**** Data rows ****
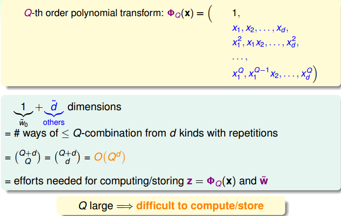Click the "1" above the w̃0 underbrace
Image resolution: width=341 pixels, height=216 pixels.
coord(22,106)
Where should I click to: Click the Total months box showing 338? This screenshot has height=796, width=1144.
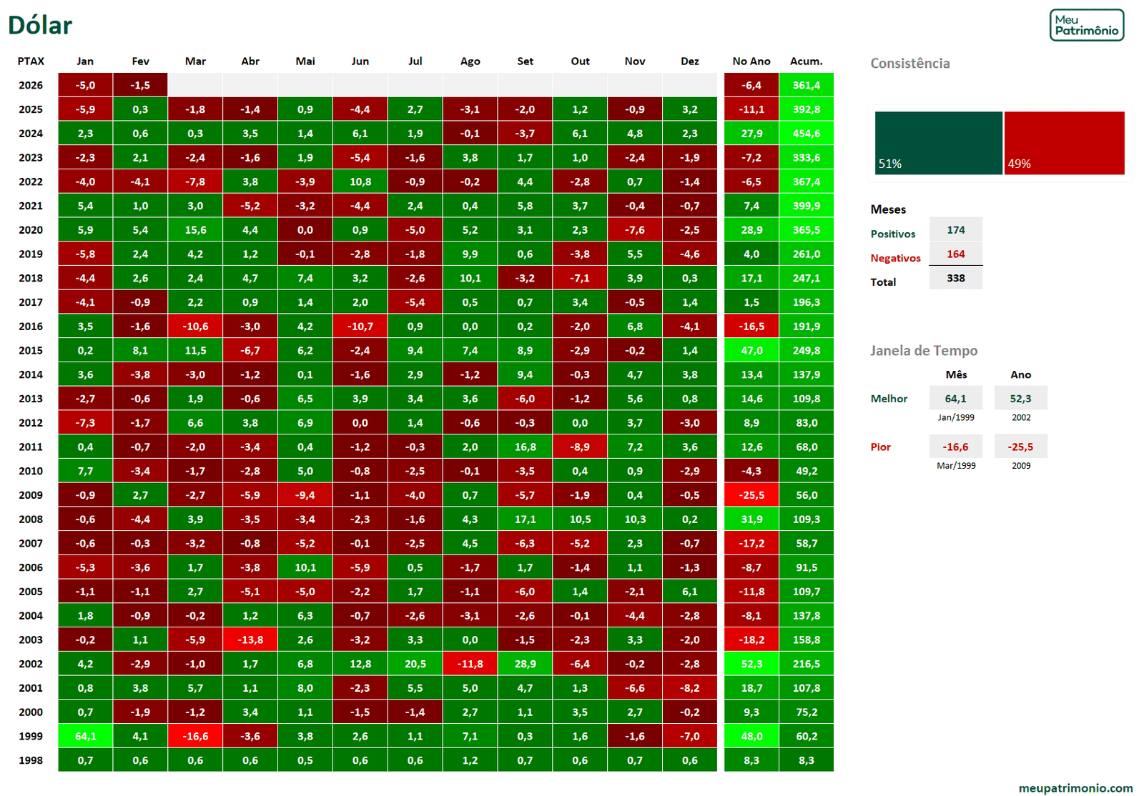point(955,279)
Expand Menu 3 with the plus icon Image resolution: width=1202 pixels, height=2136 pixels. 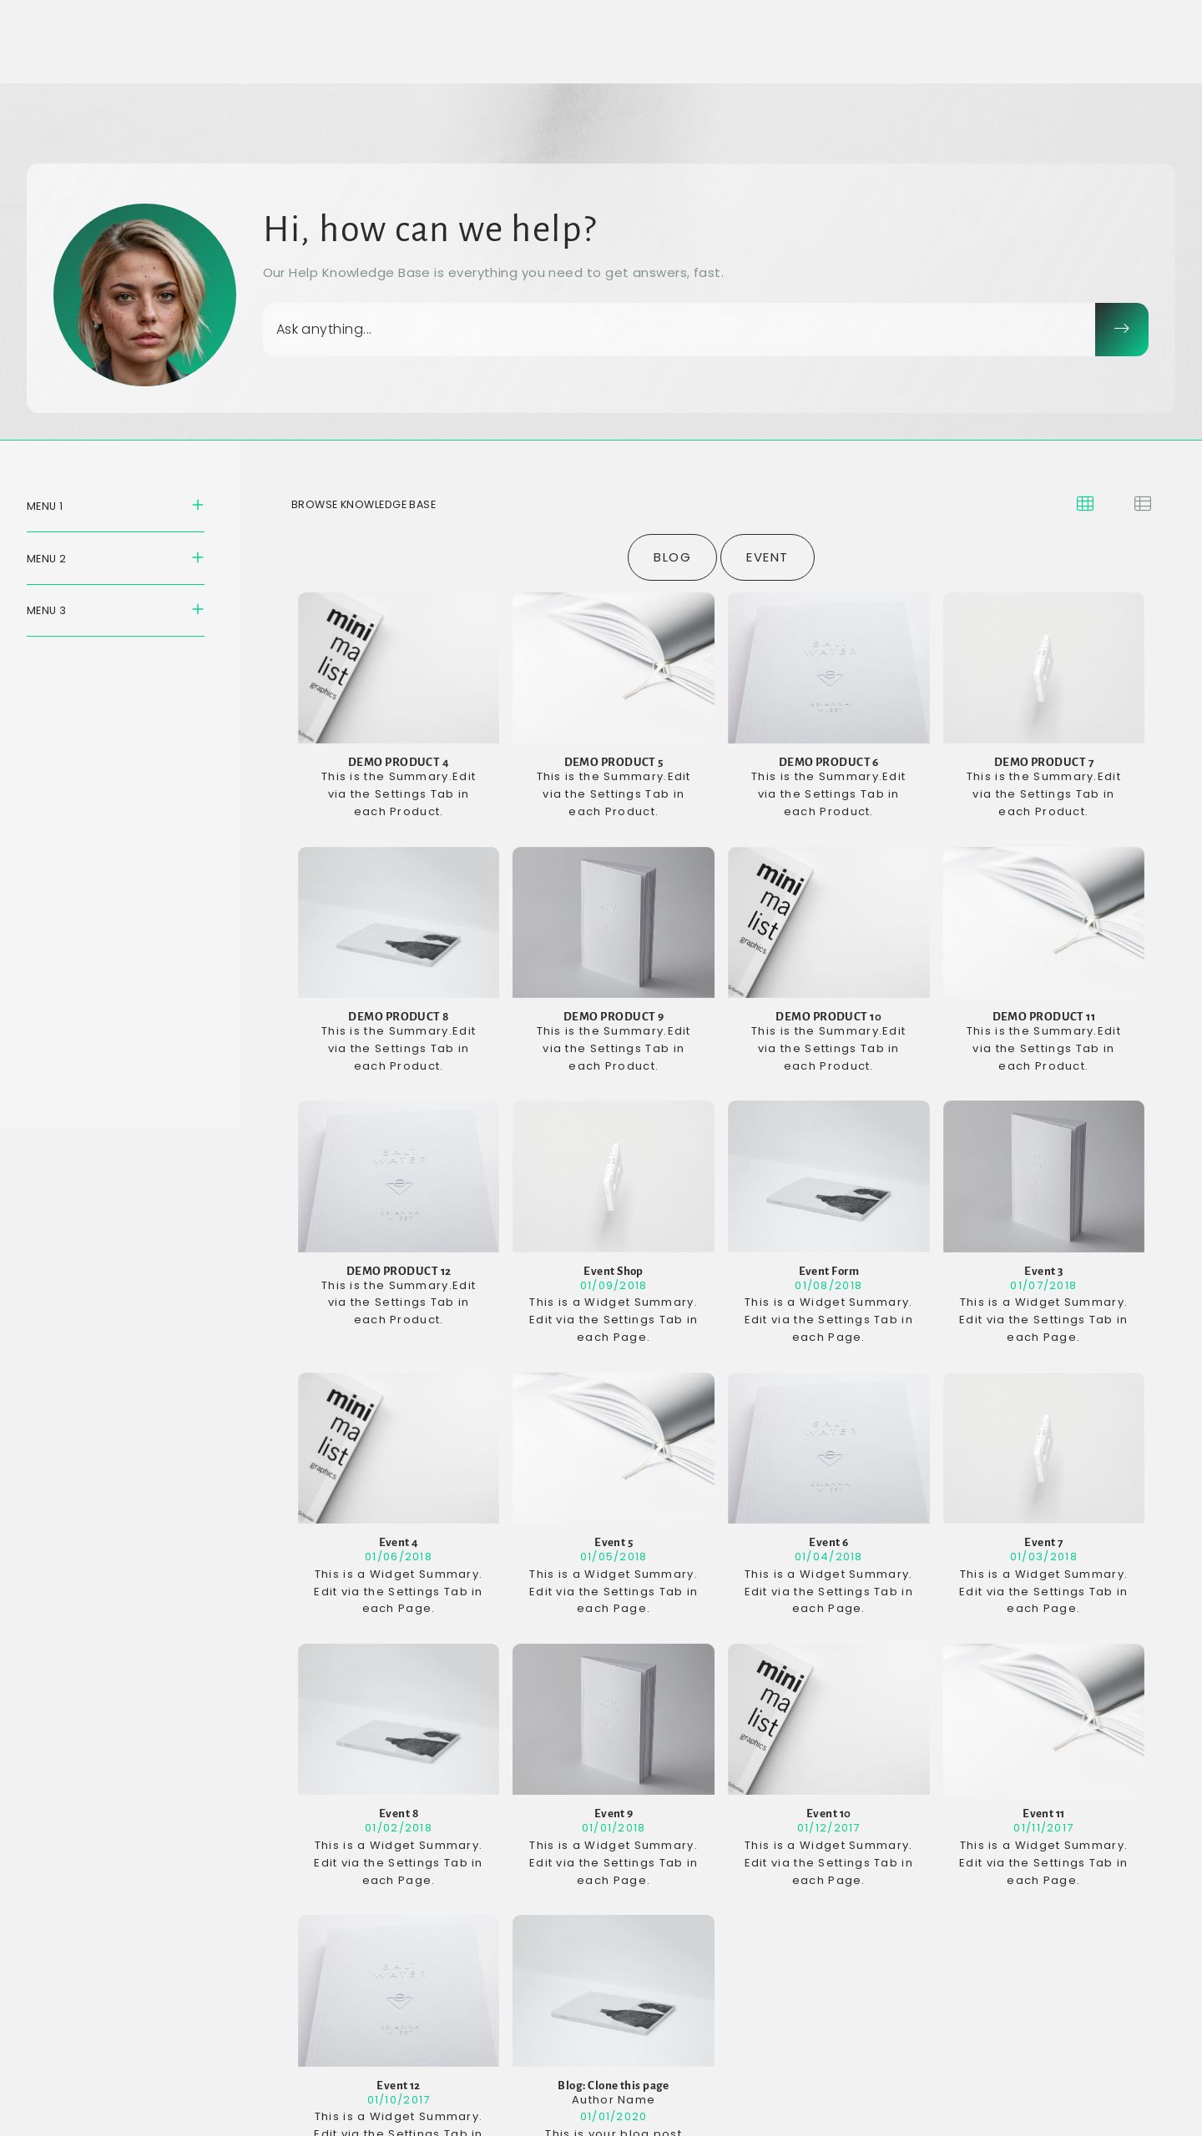click(198, 609)
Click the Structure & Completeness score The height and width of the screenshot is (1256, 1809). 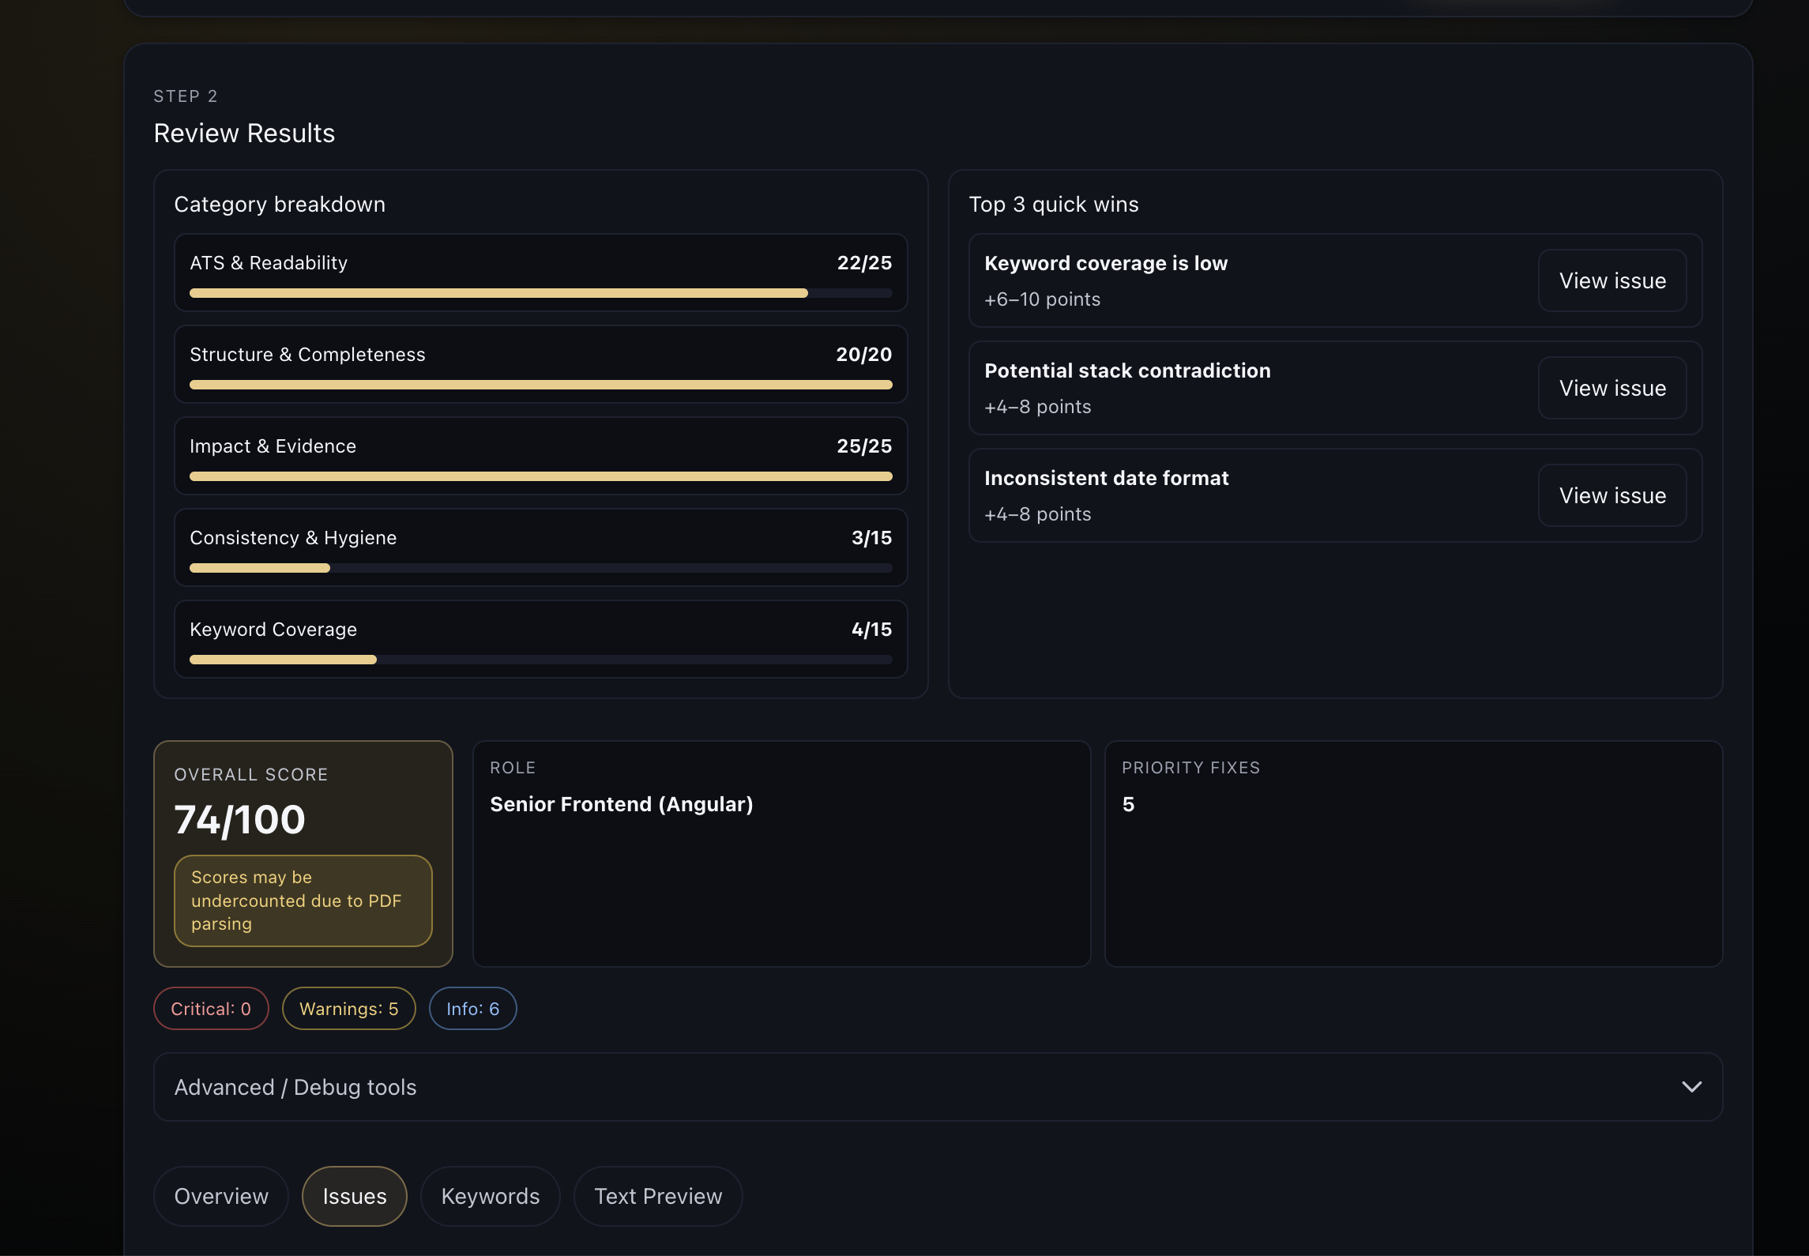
****
** Problem description **
Repeat everything from the start of the data down to the line that contains "point(955,279)", including that line, and leave the pictures out.

** Solution to this task **
Click the "1" above the w̃0 underbrace
Image resolution: width=341 pixels, height=216 pixels.
coord(22,106)
Where should I click to: Click the Total months box showing 338? This screenshot has height=796, width=1144.
point(955,279)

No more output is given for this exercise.